Objects are good create a gazillion of them is a bad OO design.
Having all you objects inherit some base utility class just so you can call your utility methods without having to type so much code.
Find a programmer who is experienced with the code base. Ask them to explain how something works.
If they say "this function calls that function", their code is procedural.
If they say "this class interacts with that class", their code is OO.
Following are most prominent features of a bad design:
Rigidity
Fragility
Immobility
Take a look at The Dependency Inversion Principle
When you don't just have a Money\Amount class but a TrainerPrice class, TablePrice class, AddTablePriceAction class and so on.
IDE Driven Development or Auto-Complete development. Combined with extreme strict typing is a perfect storm.
This is where you see what could be a lot of what could be variable values become class names and method names as well as the gratuitous use of classes in general. You'll also see things like all primitives becoming objects. All literals as classes. Function parameters as classes. Then conversion methods everywhere. You'll also see things like a class wrapping another delivering a subset of methods to another class inclusive of only the ones it needs at present.
This creates the possibility to generate an near infinite amount of code which is great if you have billable hours. When variables, contexts, properties and states get unrolled into hyper explicit and overly specific classes then this creates an exponential cataclysm as sooner or later those things multiply. Think of it like [a, b] x [x, y]. This can be further compounded by an attempt to create a full fluent interface as well as adhere to as many design patterns as possible.
OOP languages are not as polymorphic as some loosely typed languages. Loosely typed languages often offer runtime polymorphism in shallow syntax that static analysis can't handle.
In OOP you might see forms of repetition hard to automatically detect that could be turned into more dynamic code using maps. Although such languages are less dynamic you can achieve dynamic features with some extra-work.
The trade of here is that you save thousands (or millions) of lines of code while potentially loosing IDE features and static analysis. Performance can go either way. Run time polymorphism can often be converted to generated code.

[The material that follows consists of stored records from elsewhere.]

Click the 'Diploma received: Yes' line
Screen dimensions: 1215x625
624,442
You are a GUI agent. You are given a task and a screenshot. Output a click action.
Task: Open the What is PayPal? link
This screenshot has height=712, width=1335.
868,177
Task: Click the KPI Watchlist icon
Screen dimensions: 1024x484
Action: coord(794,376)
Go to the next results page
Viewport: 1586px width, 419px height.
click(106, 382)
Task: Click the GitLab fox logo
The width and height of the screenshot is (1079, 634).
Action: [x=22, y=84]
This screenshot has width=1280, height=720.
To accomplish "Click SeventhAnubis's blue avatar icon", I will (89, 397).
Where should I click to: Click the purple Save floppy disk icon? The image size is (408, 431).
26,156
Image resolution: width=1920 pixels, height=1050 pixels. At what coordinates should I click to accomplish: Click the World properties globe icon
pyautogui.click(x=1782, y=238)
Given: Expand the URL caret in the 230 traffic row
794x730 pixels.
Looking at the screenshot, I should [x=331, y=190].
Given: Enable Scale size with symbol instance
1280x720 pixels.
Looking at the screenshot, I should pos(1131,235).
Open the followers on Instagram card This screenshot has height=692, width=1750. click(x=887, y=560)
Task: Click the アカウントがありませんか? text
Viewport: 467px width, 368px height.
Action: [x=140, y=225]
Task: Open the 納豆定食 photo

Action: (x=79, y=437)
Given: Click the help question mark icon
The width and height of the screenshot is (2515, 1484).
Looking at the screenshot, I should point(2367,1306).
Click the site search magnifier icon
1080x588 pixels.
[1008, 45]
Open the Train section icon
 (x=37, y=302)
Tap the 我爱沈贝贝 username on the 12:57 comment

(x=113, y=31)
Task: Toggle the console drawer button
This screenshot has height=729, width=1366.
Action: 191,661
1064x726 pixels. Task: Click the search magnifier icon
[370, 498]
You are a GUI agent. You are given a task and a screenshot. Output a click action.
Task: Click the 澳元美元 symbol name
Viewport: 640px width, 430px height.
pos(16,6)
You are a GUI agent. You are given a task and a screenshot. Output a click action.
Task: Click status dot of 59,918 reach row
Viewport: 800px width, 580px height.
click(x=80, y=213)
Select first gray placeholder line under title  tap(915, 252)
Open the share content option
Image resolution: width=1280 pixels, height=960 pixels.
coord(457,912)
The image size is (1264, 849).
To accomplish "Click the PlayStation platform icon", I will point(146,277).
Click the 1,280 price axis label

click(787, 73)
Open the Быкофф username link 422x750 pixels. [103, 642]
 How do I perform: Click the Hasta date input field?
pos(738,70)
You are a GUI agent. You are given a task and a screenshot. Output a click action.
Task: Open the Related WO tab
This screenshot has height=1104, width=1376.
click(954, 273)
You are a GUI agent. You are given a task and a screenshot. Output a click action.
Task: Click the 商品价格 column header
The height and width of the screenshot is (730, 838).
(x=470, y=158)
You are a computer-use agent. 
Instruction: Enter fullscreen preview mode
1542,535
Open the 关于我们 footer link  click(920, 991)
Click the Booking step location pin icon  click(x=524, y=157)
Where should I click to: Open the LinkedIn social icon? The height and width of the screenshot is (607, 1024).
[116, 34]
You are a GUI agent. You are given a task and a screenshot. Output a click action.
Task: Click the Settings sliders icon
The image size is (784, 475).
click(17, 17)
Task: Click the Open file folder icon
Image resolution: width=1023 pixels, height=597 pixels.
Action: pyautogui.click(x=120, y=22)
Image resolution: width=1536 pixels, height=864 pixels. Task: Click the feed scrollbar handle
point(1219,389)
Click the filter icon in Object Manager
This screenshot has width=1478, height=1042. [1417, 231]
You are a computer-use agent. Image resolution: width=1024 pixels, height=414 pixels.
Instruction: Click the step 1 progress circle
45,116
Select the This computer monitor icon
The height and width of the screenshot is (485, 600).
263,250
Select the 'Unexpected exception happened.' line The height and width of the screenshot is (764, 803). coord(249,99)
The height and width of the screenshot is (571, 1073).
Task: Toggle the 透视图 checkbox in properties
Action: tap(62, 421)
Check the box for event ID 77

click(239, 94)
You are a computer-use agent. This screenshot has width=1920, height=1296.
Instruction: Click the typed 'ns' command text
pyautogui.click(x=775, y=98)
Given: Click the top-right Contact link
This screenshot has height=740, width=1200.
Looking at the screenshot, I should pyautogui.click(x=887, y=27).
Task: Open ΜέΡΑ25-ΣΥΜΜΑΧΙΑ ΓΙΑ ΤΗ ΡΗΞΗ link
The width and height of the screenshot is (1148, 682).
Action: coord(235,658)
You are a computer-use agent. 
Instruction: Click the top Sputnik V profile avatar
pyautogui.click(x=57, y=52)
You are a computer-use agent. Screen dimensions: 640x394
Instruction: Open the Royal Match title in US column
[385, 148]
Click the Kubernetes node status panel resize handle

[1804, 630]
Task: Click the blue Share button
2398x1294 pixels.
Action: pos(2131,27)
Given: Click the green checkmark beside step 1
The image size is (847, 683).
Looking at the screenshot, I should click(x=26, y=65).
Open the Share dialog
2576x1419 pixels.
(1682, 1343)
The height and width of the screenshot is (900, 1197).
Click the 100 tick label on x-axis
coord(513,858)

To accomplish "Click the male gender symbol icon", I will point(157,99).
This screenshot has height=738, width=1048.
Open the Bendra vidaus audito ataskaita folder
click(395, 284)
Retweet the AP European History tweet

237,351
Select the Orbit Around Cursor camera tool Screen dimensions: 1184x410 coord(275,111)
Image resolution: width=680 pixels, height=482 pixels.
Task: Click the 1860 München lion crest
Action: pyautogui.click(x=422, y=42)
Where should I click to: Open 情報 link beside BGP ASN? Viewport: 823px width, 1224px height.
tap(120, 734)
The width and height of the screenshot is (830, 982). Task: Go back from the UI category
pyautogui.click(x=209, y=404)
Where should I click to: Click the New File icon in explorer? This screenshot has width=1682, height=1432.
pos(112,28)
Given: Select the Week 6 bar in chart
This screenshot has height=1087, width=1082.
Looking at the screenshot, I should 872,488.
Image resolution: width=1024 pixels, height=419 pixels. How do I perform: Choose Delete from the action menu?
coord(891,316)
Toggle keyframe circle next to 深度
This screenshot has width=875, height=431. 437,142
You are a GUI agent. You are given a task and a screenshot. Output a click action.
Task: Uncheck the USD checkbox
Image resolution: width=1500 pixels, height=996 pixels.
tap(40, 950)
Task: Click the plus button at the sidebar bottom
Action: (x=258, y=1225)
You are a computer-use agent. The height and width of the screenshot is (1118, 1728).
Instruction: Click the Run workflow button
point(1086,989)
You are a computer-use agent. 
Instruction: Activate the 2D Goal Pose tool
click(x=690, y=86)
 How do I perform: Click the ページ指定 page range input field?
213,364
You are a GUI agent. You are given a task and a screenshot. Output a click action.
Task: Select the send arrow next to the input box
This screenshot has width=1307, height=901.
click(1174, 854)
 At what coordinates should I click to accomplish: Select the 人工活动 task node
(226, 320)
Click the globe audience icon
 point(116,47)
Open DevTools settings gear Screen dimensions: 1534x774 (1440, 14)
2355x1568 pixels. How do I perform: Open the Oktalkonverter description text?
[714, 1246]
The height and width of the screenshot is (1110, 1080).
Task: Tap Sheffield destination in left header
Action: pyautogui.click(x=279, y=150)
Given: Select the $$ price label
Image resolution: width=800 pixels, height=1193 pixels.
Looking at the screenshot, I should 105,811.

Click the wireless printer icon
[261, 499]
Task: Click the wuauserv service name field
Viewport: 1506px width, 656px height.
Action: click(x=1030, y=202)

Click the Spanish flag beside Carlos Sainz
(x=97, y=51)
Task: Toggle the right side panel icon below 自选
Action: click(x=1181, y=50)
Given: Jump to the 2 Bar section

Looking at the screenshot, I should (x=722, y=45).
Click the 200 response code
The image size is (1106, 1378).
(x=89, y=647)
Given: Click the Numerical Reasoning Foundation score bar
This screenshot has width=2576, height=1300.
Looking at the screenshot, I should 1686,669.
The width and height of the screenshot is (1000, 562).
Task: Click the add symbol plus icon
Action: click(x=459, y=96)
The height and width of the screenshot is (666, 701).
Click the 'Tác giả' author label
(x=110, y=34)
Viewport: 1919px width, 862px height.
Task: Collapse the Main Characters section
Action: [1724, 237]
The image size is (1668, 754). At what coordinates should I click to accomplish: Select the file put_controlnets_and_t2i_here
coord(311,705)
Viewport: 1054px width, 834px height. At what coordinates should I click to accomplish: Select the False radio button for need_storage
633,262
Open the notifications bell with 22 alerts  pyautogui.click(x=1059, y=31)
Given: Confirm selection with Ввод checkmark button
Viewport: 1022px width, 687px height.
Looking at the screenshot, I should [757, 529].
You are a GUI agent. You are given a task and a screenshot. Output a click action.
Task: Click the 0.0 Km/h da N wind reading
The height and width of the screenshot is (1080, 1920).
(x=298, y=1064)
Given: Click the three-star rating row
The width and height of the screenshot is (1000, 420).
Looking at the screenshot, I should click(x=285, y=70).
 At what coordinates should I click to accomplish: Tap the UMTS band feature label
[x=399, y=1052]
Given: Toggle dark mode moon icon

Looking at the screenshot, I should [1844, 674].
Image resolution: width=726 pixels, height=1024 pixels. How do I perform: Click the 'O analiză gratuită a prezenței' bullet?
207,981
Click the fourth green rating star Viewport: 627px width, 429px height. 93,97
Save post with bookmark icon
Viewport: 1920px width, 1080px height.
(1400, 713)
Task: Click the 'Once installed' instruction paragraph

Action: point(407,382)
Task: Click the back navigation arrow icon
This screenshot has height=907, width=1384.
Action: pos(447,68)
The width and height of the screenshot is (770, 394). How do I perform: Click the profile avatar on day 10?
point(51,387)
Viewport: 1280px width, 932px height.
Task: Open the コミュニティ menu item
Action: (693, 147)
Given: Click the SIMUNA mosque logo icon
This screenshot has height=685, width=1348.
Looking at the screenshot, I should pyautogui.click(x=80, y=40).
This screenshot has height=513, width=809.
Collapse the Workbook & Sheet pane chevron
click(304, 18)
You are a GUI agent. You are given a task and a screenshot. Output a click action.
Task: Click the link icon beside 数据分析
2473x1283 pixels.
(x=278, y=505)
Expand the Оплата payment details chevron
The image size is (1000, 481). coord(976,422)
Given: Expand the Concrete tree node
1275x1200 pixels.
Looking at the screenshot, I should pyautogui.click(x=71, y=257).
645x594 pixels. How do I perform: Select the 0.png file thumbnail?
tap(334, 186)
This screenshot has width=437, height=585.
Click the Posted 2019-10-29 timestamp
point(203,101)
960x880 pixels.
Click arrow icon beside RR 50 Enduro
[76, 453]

However in some cases the space is so huge that anything other than runtime polymorphism is impossible.
Problems are a lot more common with OOP languages lacking generics and when OOP programmers try to strictly type dynamic loosely typed language.
What happens without generics is where you should have A for X = [Q, W, E] and Y = [R, T, Y] you instead see [AQR, AQT, AQY, AWR, AWT, AWY, AER, AET, AEY]. This is often due to fear or using typeless or passing the type as a variable for loosing IDE support.
Traditionally loosely typed languages are made with a text editor rather than an IDE and the advantage lost through IDE support is often gained in other ways such as organising and structuring code such that it is navigable.
Often IDEs can be configured to understand your dynamic code (and link into it) but few properly support it in a convenient manner.
Hint: The context here is OOP gone horrifically wrong in PHP where people using simple OOP Java programming traditionally have tried to apply that to PHP which even with some OOP support is a fundamentally different type of language.
Designing against your platform to try to turn it into one your used to, designing to cater to an IDE or other tools, designing to cater to supporting Unit Tests, etc should all ring alarm bells because it's a significant deviation away from designing working software to solve a given category of problems or a given feature set.